We finally got there the other weekend, while the kids were curling in a bonspiel.  It was an awfully long afternoon, though the choosing would have been much faster if we had been told at the beginning of the mattress testing process rather than at the end that one of our choices had been discontinued by the manufacturer, harumph. I made a point of avoiding the euro- and pillow-tops and focusing on the “slimmer” mattresses. After about an hour, we left, having paid for our new mattress and boxspring and arranged for delivery.  Since we live in the country, the mattress set would be shipped to our local Sears pickup depot, from where we’d collect it in the truck and bring it home.  Which Tom did at lunchtime today.  Which meant that about 10 minutes later, we were all standing around our lovely Henredon mahogany sleigh bed, staring UP at the mattress and boxpring that looked like something from the story of the princess and the pea.  It was all just so very high, so very tall, so much closer to the ceiling.  Too high, too tall, and quite odd.  Sitting in bed, my head is well above the top of the table lamp on the nightstand, and when I sit on the bed, my feet no longer touch the floor but dangle in the air about 12 inches off the ground. I think I’ve figured out that what we need is a “low profile” boxspring, so we’ll have to order a new new one and return the old new one.  It’s either that or a set of Victorian bed steps and a good memory from my perch in the middle of the night when I’m half asleep and in need of a glass of water. With any luck, our only difficulty will be exchanging the bedspring, and the mattress itself will be suitable.  We have 60 days to find out, with Sears’ return policy.

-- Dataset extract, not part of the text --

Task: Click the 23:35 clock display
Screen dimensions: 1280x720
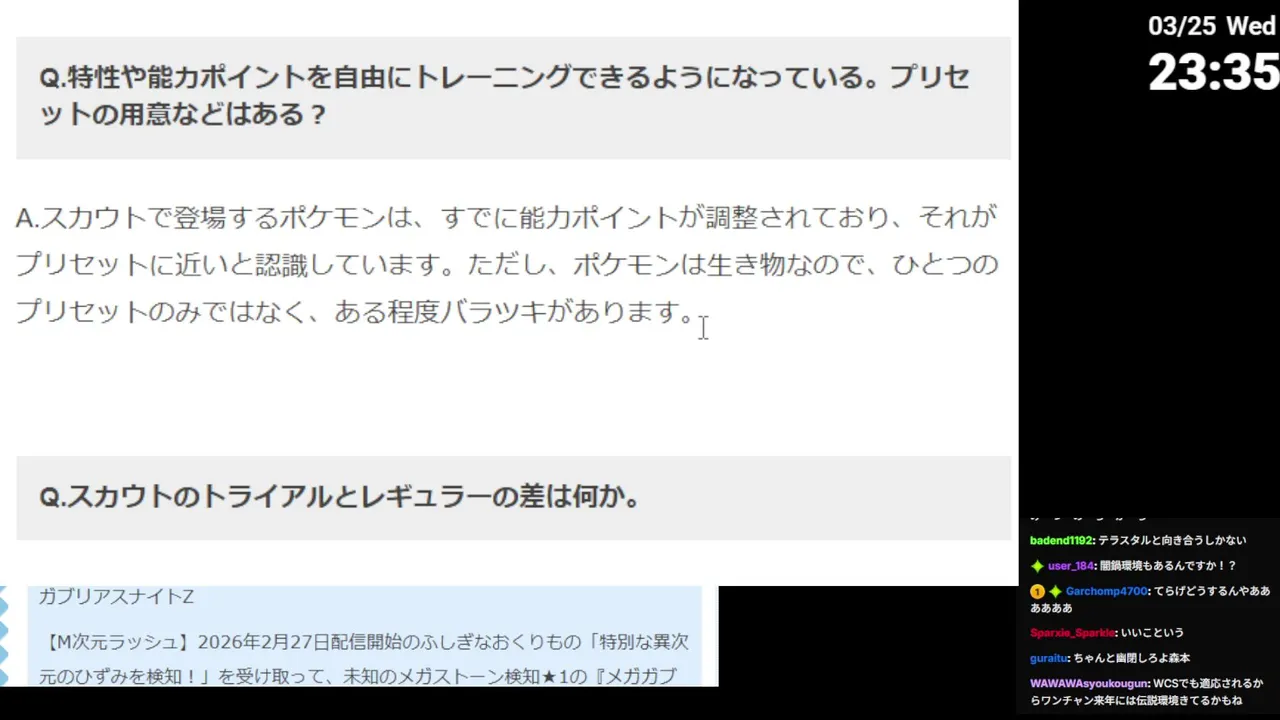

We still do much our reading aloud in this bed, and when the kids were little they would pretend we were on an island.  This is truly an island now, and I fear for books, the television remote, and especially my laptop should they happen to fall from on high. In the meantime, now that I can reach the ceiling fixture by standing up on the mattress, I may as well take advantage of the situation and change the lightbulbs.

UPDATED to add: The kids measured the old mattress/boxspring set and the new one, and the difference is 10 inches.  Yikes.

PS Oh joy, more snow on the way. Four inches.  Gah.

6 Responses

  1. This happened to us too! I sent it all back and bought a futon. What is UP with those high mattress/boxspring sets? (bad pun intended) They are so weird!

  2. Penny, what is up at the moment is me, wayyyy up. If I didn’t love my wonderful sleigh bed, I’d be tempted by a futon (or a sleeping bag on the floor)…

  3. Hello,
    Loved your bed story. This past Christmas my husband & I stayed overnight at my nephew’s, who had just gotten a new bed. And was it high!

    My husband & I had trouble hefting ourselves up onto it, & I feared we might fall out during the night. But we survived it! (I always say, there’s nothing like your own bed, even if it’s a bit lumpy & old. Like me.)

    Again, loved your post.

  4. We had to get the slimmer box spring too. We have an antique bed with a headboard. The mattress and standard boxspring covered half the headboard. I felt like I was Edith Ann sitting off the side of the bed.

  5. We just replaced our mattress a couple months ago & same story. I feel like a little kid with my feet dangling off the edge when I sit up. But……it’s SO comfortable. I love it.

  6. hornblower, the slimmer/thinner boxspring finally arrived and it made a world of difference. I find the new mattress proper a bit soft for me — have always been used to a hard one — but think my husband *loves* it! It is definitely very soft for sitting on and reading/watching TV, which has taken some getting used to. I seem to have a permanent indentation near my pillow from sitting up!